Il s'excusera ensuite auprès de son élève pour la "sotte interruption" de la vieille dame, ne pouvant pas comprendre que, malgré l'étendue de son savoir, il soit plus vulnérable et donc plus ignorant qu'une servante inculte. Trente-neuf élèves sont mortes de sa main dans la journée, cela dure depuis des années, et toujours, il repousse avec le même mépris les avertissements de la vieille femme, parce qu'il ne parvient pas à reconnaître que l'esprit ne puisse détenir les clés de la condition humaine. Sa timidité excessive trahit la peur où le plonge son ignorance effective. Ne sachant pas d'où vient le mal, il le voit partout et n'ose rien dire, que très prudemment, dans un premier temps.

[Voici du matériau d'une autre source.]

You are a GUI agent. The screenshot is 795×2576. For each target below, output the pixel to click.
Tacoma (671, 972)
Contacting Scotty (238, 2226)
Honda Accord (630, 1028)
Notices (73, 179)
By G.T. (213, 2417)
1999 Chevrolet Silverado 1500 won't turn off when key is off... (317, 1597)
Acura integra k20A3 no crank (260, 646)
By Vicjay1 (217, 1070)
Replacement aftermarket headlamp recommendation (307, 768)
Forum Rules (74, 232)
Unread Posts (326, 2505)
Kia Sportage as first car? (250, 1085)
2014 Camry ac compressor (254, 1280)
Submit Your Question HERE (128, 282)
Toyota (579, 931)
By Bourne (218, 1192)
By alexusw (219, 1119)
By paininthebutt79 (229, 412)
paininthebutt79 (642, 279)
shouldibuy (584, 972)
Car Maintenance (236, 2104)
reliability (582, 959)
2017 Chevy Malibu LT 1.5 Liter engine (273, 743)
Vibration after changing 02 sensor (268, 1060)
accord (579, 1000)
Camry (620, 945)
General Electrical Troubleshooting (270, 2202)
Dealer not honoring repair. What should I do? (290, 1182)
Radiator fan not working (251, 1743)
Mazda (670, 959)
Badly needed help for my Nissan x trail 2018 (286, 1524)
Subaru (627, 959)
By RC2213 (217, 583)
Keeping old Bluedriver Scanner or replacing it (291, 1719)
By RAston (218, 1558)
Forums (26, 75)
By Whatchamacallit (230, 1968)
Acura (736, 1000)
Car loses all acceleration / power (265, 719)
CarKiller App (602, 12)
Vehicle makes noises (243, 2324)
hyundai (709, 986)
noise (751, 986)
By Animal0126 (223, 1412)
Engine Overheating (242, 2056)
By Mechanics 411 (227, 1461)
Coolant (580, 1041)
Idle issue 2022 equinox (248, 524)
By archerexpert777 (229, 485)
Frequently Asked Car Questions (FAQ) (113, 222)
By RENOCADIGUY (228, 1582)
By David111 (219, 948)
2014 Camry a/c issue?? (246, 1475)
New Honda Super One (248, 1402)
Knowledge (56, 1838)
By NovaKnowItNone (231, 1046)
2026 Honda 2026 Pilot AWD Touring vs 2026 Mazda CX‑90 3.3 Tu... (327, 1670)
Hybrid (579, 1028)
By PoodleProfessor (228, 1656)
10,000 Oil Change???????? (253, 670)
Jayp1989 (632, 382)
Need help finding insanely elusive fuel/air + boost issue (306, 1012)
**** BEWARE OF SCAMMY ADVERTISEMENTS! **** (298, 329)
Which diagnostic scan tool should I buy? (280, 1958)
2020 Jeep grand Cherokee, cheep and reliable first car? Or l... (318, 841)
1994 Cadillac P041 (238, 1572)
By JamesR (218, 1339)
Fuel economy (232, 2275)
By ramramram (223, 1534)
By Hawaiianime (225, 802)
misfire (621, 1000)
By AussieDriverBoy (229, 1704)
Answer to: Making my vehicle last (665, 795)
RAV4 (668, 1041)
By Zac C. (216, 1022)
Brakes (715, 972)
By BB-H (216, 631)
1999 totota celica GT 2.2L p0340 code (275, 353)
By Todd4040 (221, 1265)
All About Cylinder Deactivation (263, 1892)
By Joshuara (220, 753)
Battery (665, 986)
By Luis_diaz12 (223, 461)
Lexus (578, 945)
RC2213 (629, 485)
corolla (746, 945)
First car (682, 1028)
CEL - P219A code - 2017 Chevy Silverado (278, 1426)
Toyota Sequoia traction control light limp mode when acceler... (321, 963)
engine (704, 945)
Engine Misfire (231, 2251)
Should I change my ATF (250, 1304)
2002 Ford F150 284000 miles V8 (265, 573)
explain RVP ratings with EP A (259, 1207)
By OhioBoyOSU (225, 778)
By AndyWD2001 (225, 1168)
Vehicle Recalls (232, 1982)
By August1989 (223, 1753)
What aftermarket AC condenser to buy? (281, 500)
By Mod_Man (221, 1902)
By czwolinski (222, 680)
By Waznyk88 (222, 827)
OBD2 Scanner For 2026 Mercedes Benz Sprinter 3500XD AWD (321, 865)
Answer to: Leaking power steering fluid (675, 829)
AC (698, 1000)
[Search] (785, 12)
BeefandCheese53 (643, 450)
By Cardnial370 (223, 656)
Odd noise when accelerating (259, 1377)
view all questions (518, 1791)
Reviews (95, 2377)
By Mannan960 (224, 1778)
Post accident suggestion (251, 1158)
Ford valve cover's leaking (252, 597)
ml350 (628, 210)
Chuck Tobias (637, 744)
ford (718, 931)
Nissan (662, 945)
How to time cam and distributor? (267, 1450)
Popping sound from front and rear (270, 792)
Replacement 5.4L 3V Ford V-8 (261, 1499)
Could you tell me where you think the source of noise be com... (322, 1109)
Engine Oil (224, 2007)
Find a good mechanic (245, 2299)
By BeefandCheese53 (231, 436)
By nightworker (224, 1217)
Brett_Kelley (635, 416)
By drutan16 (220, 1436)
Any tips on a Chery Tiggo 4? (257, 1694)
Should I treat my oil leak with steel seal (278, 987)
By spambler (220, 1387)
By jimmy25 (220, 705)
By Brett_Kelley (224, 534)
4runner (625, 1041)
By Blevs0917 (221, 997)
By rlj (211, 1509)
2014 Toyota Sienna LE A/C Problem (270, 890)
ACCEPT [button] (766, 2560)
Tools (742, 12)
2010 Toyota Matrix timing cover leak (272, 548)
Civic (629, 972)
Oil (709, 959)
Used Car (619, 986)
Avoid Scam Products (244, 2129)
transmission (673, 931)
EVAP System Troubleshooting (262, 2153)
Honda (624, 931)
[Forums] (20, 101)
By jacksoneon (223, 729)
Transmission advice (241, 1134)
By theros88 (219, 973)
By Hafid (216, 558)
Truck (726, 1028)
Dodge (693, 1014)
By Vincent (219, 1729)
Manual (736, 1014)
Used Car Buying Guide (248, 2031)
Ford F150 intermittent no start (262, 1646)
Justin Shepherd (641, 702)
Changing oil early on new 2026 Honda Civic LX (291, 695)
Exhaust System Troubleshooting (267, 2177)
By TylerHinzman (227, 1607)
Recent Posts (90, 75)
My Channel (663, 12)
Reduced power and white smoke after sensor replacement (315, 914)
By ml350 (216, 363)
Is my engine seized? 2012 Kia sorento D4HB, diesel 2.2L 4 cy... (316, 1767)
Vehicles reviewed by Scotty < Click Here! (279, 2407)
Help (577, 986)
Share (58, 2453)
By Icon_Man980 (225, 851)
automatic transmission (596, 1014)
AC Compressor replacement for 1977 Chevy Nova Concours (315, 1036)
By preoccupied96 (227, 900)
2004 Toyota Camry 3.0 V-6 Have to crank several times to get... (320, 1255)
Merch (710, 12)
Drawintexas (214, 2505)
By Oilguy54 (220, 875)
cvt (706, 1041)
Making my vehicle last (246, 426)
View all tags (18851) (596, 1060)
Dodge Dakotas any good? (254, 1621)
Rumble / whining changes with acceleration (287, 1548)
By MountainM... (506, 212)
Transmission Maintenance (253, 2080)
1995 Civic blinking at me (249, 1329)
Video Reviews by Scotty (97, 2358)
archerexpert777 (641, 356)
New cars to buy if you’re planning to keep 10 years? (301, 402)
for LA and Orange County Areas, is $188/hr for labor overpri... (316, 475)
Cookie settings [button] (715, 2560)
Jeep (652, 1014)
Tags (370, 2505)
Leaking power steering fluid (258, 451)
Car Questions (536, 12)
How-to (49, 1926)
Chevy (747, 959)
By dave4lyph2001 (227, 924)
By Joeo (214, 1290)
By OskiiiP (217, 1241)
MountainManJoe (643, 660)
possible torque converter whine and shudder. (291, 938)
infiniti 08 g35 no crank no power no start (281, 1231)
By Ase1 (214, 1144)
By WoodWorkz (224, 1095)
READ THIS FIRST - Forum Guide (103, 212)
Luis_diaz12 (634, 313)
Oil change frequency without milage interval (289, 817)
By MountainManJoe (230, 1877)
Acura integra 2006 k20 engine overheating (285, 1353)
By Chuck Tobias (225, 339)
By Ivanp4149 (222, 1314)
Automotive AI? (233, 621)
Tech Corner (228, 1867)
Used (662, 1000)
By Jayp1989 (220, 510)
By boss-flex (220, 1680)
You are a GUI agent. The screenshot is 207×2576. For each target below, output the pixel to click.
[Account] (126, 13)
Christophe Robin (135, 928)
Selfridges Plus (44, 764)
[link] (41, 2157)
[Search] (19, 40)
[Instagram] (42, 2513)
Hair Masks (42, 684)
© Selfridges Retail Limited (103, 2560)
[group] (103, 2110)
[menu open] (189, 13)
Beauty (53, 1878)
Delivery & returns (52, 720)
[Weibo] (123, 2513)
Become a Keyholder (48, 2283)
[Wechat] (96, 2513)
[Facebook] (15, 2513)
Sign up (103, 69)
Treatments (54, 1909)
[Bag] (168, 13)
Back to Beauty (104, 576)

Il n'y a timidité en lui que parce qu'il y a désir de comprendre la cause qui le conduit au meurtre, afin de se maîtriser et de dominer sa condition par l'intelligence. Là, se manifeste, de façon obscure, ce qui était déjà annoncé dans l'épisode de la sonnette de "la Cantatrice chauve" (cf. ionesco_cantatrice.htm#tra), et qui s'approfondira par la suite en se clarifiant.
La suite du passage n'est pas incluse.